Paul does not deny that God was present in the events of the past that sustained him through the years before he encountered Jesus. However, he says, “whatever gains I had, these I have come to regard as loss….because of the surpassing value of knowing Christ Jesus my Lord.” In Christ, we see the character of God. We see God’s faithfulness and God’s new thing that go hand and hand. It is because God will never give up, never turn away, never abandon what God has made that the power of God to create and raise from the dead is always at work. Therefore, Paul reminds us that we have no real choice-we must trust in Christ to lead us to God. We must “press on toward the goal of the prize of the heavenly call of God in Christ Jesus.”

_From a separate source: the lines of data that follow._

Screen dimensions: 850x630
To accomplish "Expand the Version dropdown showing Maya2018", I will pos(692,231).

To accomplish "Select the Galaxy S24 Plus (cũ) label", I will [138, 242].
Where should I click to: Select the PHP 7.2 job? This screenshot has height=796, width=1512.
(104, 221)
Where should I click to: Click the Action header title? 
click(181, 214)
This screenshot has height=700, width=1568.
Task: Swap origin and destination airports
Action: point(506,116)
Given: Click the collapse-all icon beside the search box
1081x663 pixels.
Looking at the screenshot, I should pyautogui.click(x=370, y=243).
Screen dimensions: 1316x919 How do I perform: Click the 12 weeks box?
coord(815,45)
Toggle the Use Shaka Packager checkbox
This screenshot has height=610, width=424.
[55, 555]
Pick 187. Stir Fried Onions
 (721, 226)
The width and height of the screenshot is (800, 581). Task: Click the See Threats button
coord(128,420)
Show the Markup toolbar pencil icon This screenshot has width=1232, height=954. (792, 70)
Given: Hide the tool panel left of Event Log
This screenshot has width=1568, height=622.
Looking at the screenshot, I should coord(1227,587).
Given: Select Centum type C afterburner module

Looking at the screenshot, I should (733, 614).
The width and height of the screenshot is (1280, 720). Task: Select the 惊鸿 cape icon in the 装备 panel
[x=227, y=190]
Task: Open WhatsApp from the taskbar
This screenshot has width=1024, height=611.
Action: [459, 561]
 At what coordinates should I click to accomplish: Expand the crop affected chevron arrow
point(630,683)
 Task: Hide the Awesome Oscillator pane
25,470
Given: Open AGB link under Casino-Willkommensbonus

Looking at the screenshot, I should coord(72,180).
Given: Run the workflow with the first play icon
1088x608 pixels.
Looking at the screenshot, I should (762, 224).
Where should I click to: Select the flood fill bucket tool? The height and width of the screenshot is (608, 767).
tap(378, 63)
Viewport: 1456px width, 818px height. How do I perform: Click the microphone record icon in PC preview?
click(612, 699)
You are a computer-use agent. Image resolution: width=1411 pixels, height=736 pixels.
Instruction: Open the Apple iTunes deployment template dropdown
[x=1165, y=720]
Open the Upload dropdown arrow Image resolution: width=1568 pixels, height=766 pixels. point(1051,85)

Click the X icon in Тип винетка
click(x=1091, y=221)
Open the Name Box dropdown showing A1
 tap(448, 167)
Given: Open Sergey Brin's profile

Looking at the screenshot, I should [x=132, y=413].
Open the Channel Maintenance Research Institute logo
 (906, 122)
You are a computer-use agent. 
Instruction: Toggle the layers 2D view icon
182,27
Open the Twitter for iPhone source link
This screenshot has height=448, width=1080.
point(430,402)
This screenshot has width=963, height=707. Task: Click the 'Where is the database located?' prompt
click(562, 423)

Jesus is the gift of God. Mary’s gift was both “costly” and extravagant. She was overcome with joy and thankfulness at the surpassing value of knowing Christ Jesus her Lord. Jesus offered his own costly and extravagant gift on a Friday afternoon. His gift of grace included both Mary and Judas, the faithful and unfaithful. He chose to give himself because God is not finished. The God who acted in the past to save Israel, to usher Paul into a previously unimagined relationship with God, and to send Jesus to demonstrate God’s love for us has more in store for us and the world. With this promise that God has the future and loves us, we can keep faith in the present and go confidently into God’s new future. In this way, we come to the surpassing worth of knowing Jesus Christ.